#### SELECTION

Creating Intentional Time with God

Angela’s collage art in her diary.

Maybe it’s collage art or perhaps it’s junk journaling— but surely it’s Angela’s story from her 2025 season of conferencing.
Photo by Angela

In the July 4, 2025, Heart Matters email newsletter, the Scriptio-Visio Divina Blend offered readers an invitation to collage as a creative rest. The invitation included taking 5-10 minutes to gather stuff. Old newspapers. Bottle caps. Receipts. Magazine pages. Flower petals, whatever is around. I didn’t have any of that stuff. I had stickers, conference programs, a few boarding passes, quotes, receipts, and clothes tags lying in a pile. A pile of memorial stones to remind me of God’s faithfulness, miracles, and the places the Lord allowed me to go, and the people the Lord invited me to meet. From May 28 to June 14, I attended four conferences. And I was excited and exhausted. I experienced divine intervention.

I planned it like this:

  • Saturday afternoon, I would arrive at the University of Notre Dame in Indianapolis to present a paper on Sunday at 8 a.m.

  • Monday evening, I would return home, pack, and sleep.

  • Tuesday morning, I would wake and drive to Cape May, NJ, for a 2 p.m. presentation. It’s a four-and-a-half-hour drive and was easier than navigating airports and car rentals.

  • Thursday afternoon, I would return home, pack, and then take a Lyft to the airport in Minneapolis with my husband.

For context, I’d already returned home from Niagara Falls, New York, before unpacking and repacking for Indianapolis. I rested well at this conference. A two-hour prayer nap. A walk to the falls, twice admiring God’s beauty. How wonderful to be along, walking in God’s presence, focused on his footprints in my life. I feasted on lectures and workshops about spiritual direction. Six days before the next conference, I closed my booking calendar, slept late, exercised, and lingered in God’s presence, sometimes doing nothing. (Doing nothing is the spiritual practice I love deeply. And it’s not all that easy to let go, stop thinking, planning, and organizing. Always doing.)

Divine intervention happened like this:

Friday night, after packing, I received a text from the airline that my Saturday morning flight had been cancelled. No explanation. Just cancelled. I could get a later flight with a nine-hour layover, but then I would miss my connecting flight. I could leave at 6 a.m. Sunday morning, but there was no connecting flight. I was presenting at 8 a.m.

Did you get all that?

########

# WORK INSTRUCTIONS
• A. Answer these questions about the post on creating intentional time with God:
(i) How many conferences did the writer attend between May 28 and June 14?
(ii) How long is the drive to Cape May, NJ?
(iii) What spiritual practice does the writer say is loved deeply?
• B. Write the next part of the post on creating intentional time with God, beginning right after its last sentence.

#### STORED DATA

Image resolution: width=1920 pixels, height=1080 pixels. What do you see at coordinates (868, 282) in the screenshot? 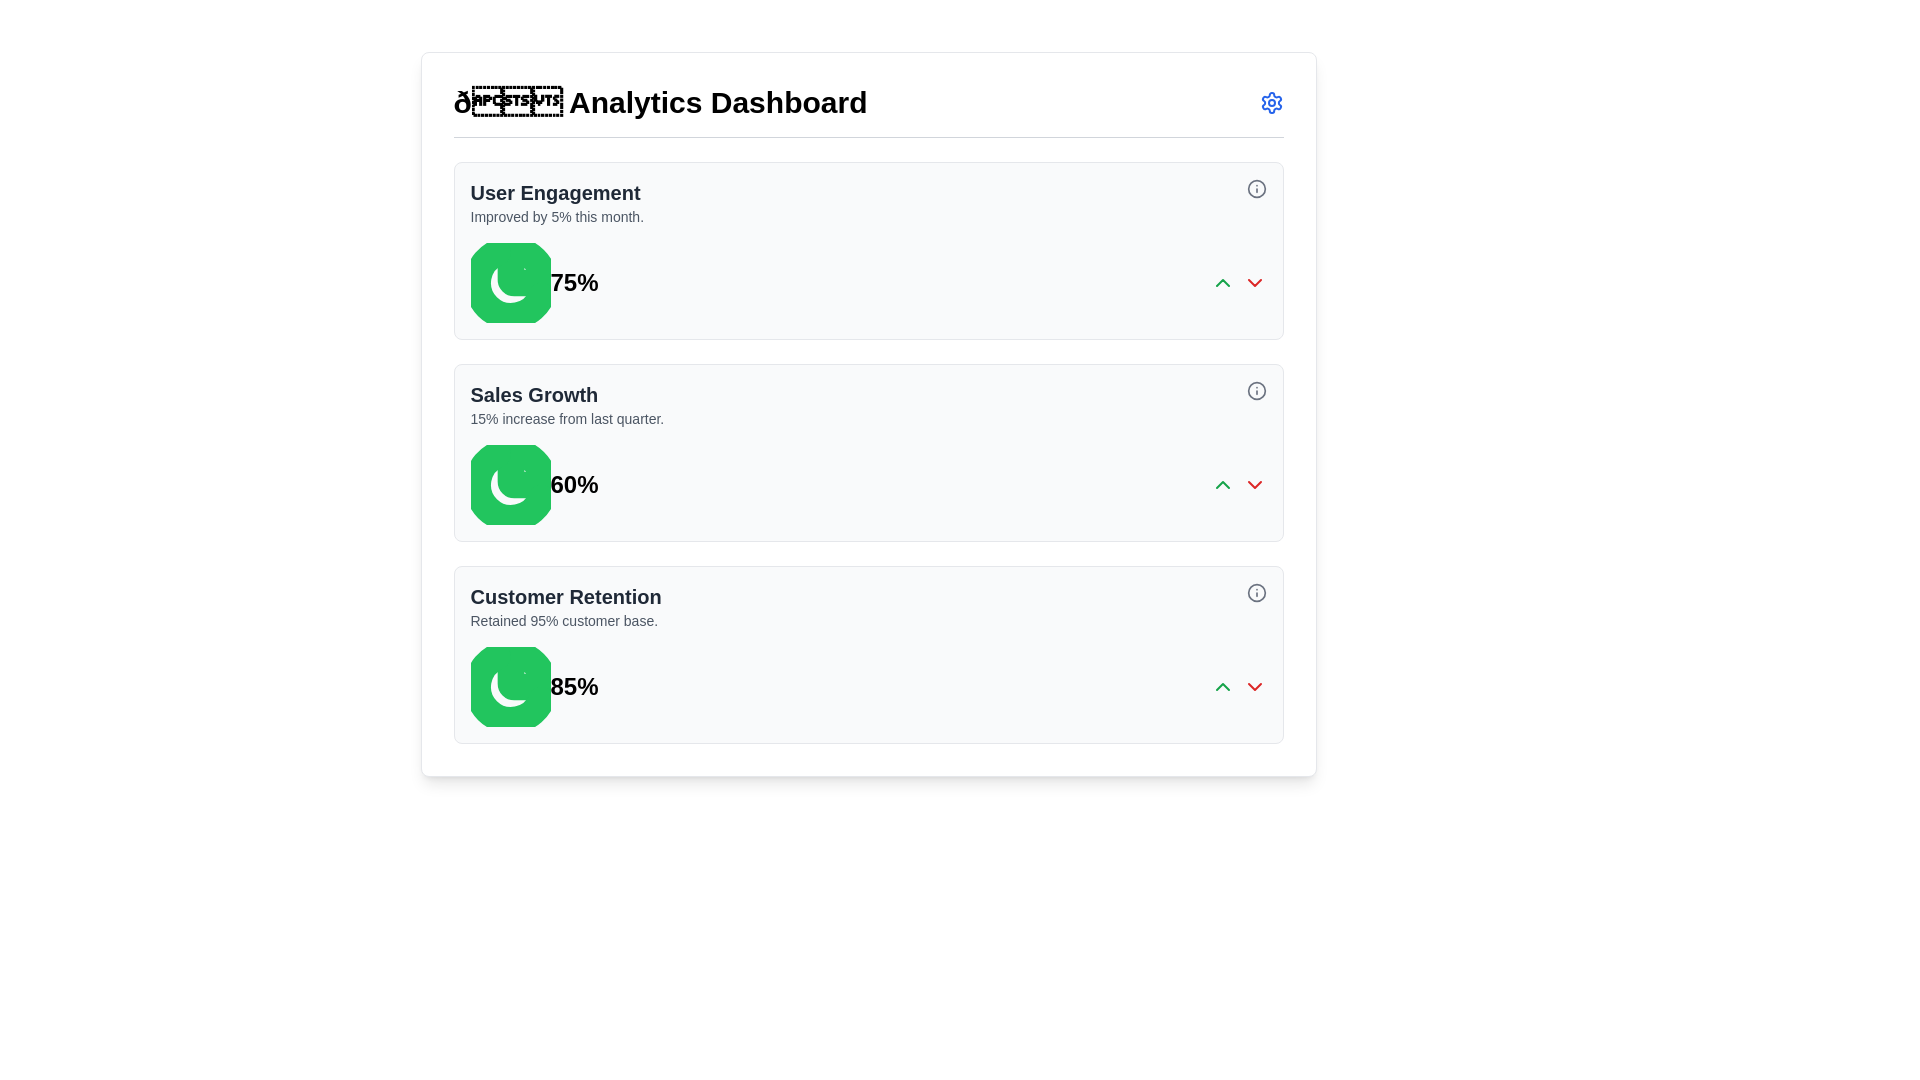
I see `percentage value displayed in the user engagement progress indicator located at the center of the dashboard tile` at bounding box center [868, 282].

########

# IN RESPONSE
• A.
(i) Four.
(ii) Four and a half hours.
(iii) Doing nothing.

• B.
Saturday night, in between pauses with the airline representative, I sent an email to the conference coordinator and the panel chair asking to present Sunday morning via Zoom. They agreed. The pauses were a discussion about a refund versus an airline credit. Agreement not so easy. Once all was settled, I fell back in my chair and silently thanked God for stepping in. As the psalmist says, when the LORD delights in our way, and when we are right with God, the LORD strengthens us for the journey. We may trip up, but we will not fall on our faces. (Psalm 37:23-24 NRSV, The Voice). I rose Sunday morning, fresh and prepared to present a ten-minute paper presentation. I could have planned my travels differently. I was saving money. God stepped in.

As the psalmist says, when the LORD delights in our way, and when we are right with God, the LORD strengthens us for the journey. We may trip up, but we will not fall on our faces. (Psalm 37:23-24 NRSV, The Voice).

Angela’s memorial stones from the APC and IABA of Americas conferences, and a one-day retreat. What stones resonate with you ?

Quiet time with the Lord

That’s why my pile of memorial stones has been cut and glued into the pages of a small black notebook that I carried to all four conferences. I’m not sure it’s a collage. Collaging is a montage of images to create a single work—art on paper. Yet, and still, Fillipo Imbrighi explains, “Collage is another way of telling a story.” The visual artist based in Rome says, “Cutting elements and then merging them, overlapping them until the story speaks to you and the narrative is ready to be told.”

My collection of cut, pasted, and taped images on the page narrates the story of each conference. When I was in Niagara Falls, I asked a seminary representative if he had stickers. He said, No. In Minneapolis, the same seminary set up an exhibition table, and there were stickers. Asking about stickers led to a spirit-filled conversation about preaching and seminary life. I also won the raffle: a journal and $10 gift card to Starbucks.

If it’s not a collage, it may be called “junk journaling.” Experts say there’s a difference. Junk journaling is organizing all your discarded stuff —leftovers—ribbons, cards, magazine covers, postcards, buttons, stickers, tea bag quotes, church bulletins, dried flowers—in a diary/ journal/notebook. I’ve been filling diaries, journals, and notebooks with ephemera for years. It makes sense to return to this form with intention. Intention to slow down, reflect, rest, and create visual memories. Junk journaling is like laying memorial stones to remind me of God’s faithfulness.

The combination of junk journaling and collaging has become a quiet time with the Lord. I set time to be still. I reflect on the stuff in my hand. I remember where I was, who I spoke to, and what happened. I offer a prayer of thanksgiving, sometimes forgiveness. When I pasted the APC letters, gratitude poured over me. It’s a chaplaincy conference I attend with my husband yearly. Yet I have made friends and connections. This year, a new directee for soul care. The hats on the page brought me to a moment of forgiveness. I attended a one-day retreat but returned home unfulfilled and a little bit grumbly.

Whichever I am doing, junk journaling or collaging,

  • it’s better than doom scrolling,

  • it draws me closer to God,

  • it doesn’t require me to think too hard,

  • it helps me linger, look, and seek beyond my imagination.

It’s become intentional time with God.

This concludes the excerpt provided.